> TASK ITEM
Beginning at the top of the data below, restate every line word for word until the line containing "Task: Open the Emplacement filter menu" has been included, and omit the pictures.

> MATERIALS PROVIDED
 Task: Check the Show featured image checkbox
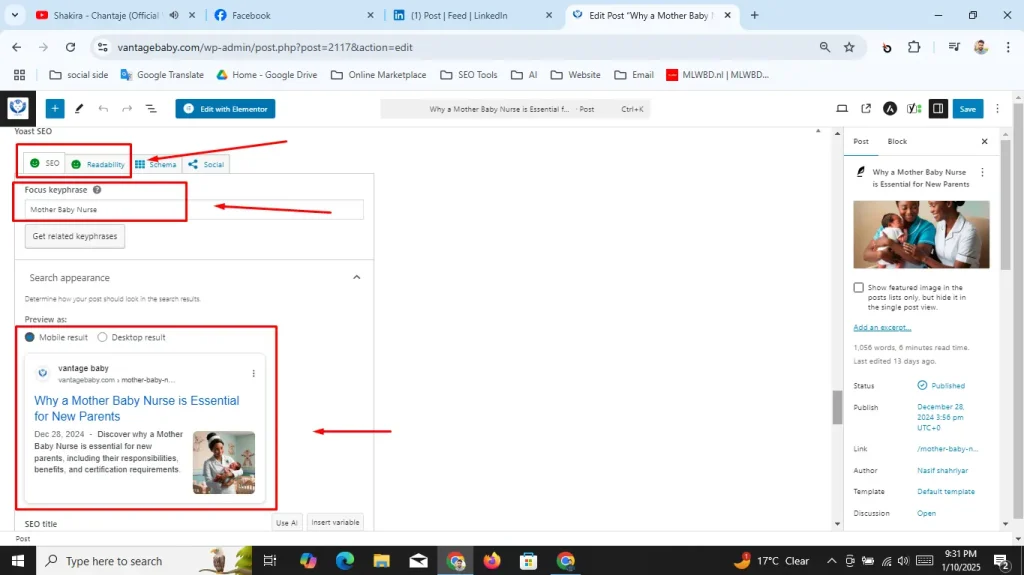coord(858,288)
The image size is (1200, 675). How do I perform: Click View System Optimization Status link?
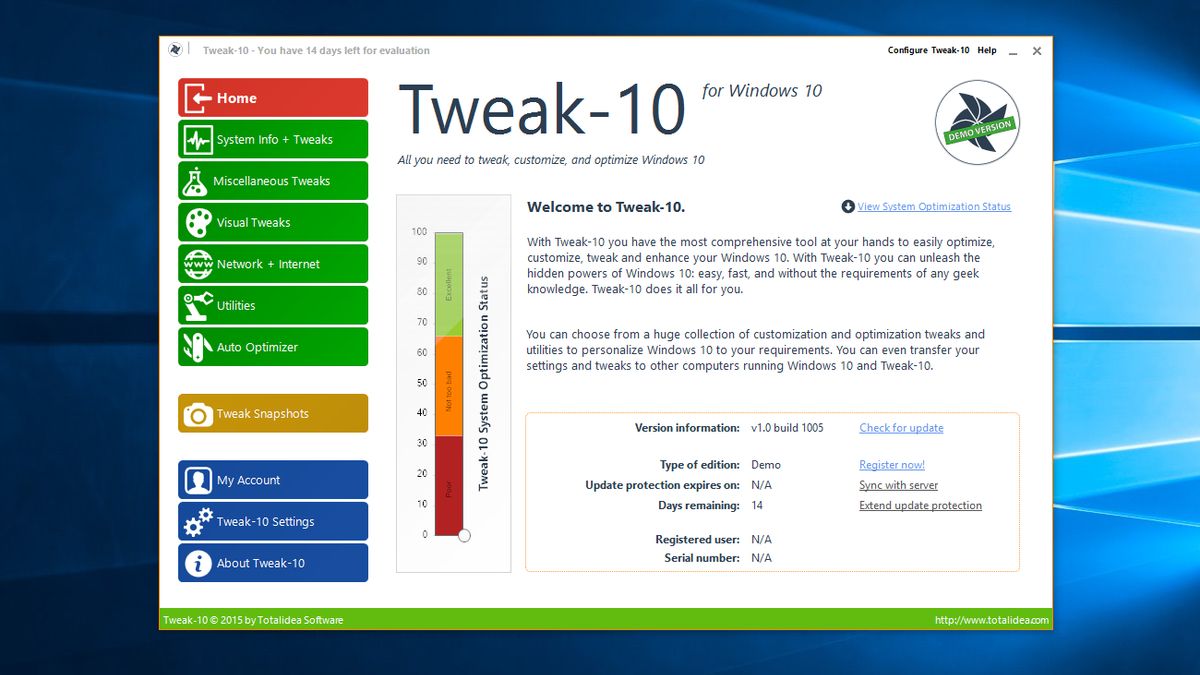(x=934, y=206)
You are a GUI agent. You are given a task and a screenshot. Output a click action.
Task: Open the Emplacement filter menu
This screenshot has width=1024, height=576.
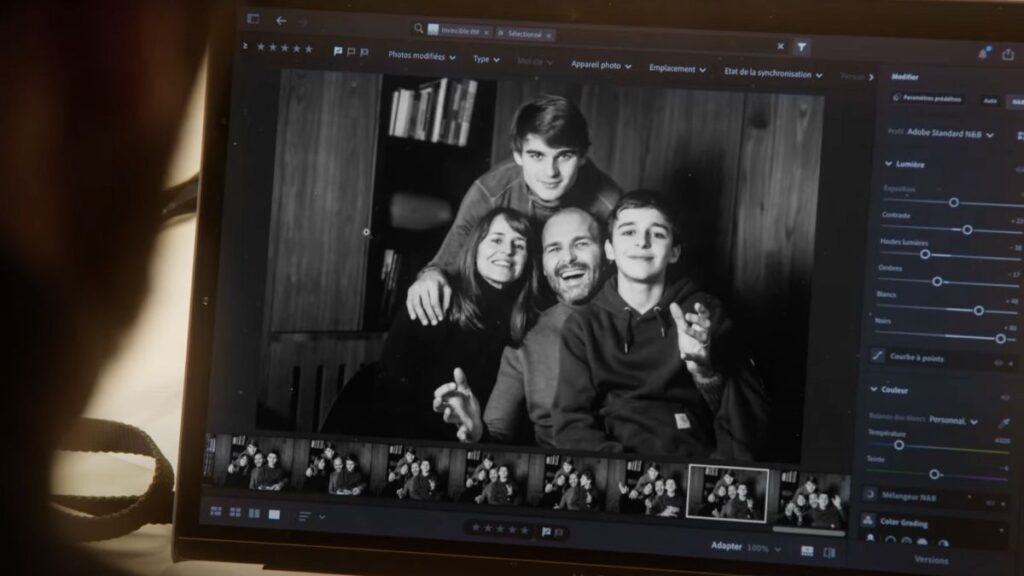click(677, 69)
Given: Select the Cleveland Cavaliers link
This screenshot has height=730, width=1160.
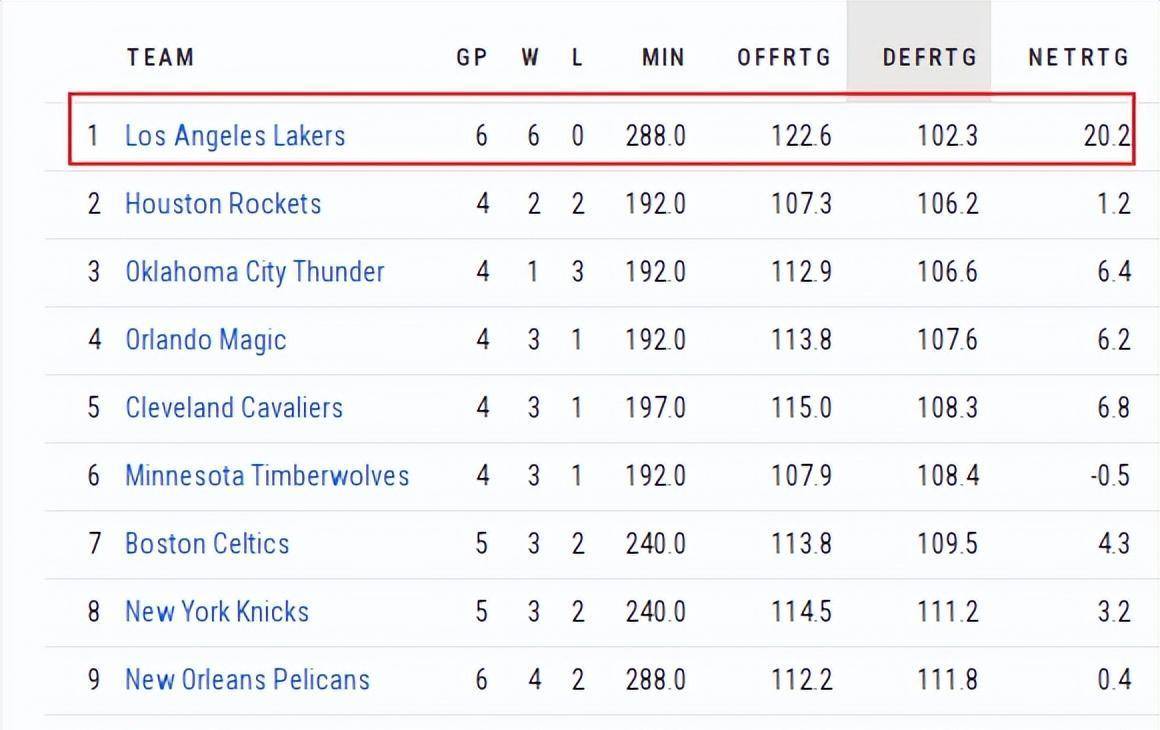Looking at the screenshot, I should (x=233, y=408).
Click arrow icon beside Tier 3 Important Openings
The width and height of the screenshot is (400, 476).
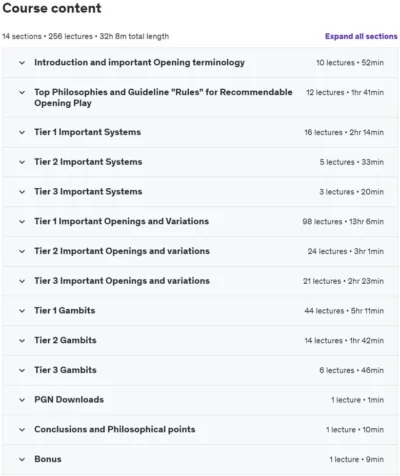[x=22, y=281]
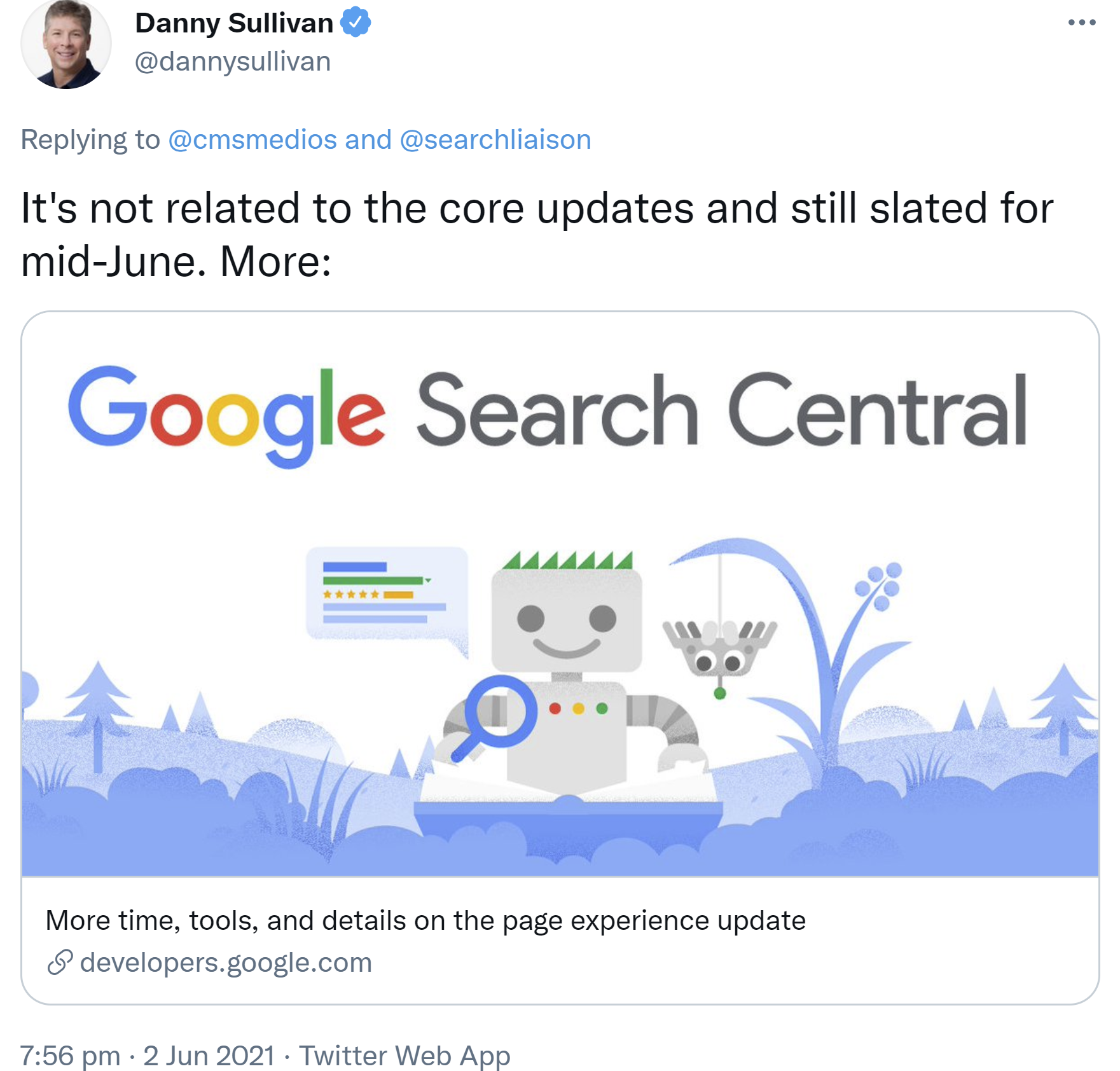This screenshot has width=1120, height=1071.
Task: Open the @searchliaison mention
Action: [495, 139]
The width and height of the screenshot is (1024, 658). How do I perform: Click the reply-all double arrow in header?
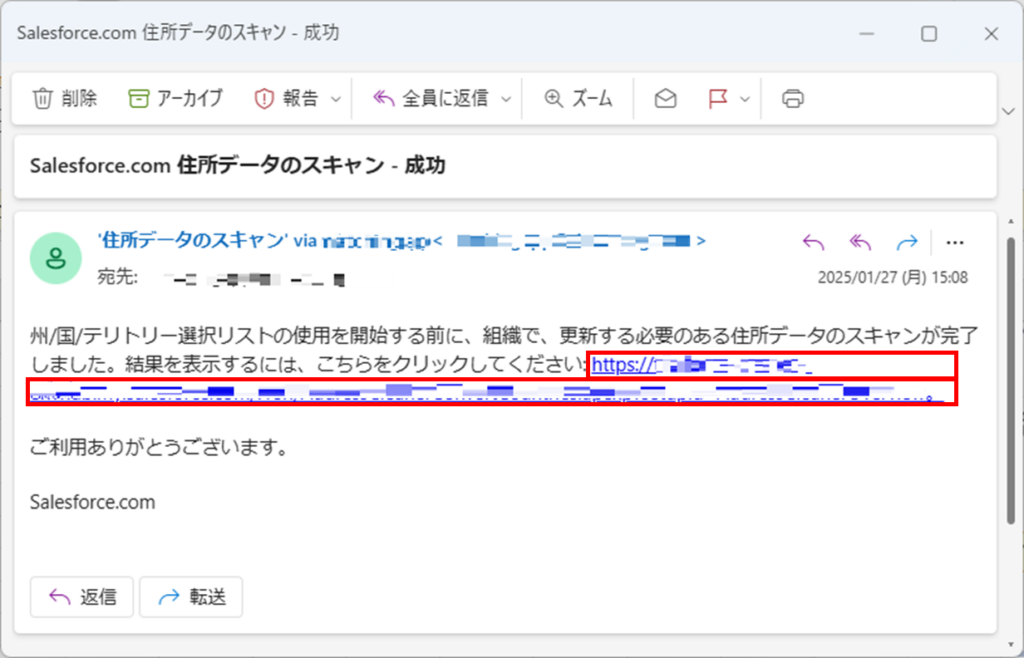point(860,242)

> RESPONSE AREA
 Task: Check the Show featured image checkbox
coord(858,288)
The image size is (1200, 675). How do I perform: Click View System Optimization Status link?
(x=934, y=206)
You are a GUI agent. You are given a task and a screenshot. Output a click action.
Task: Open the Emplacement filter menu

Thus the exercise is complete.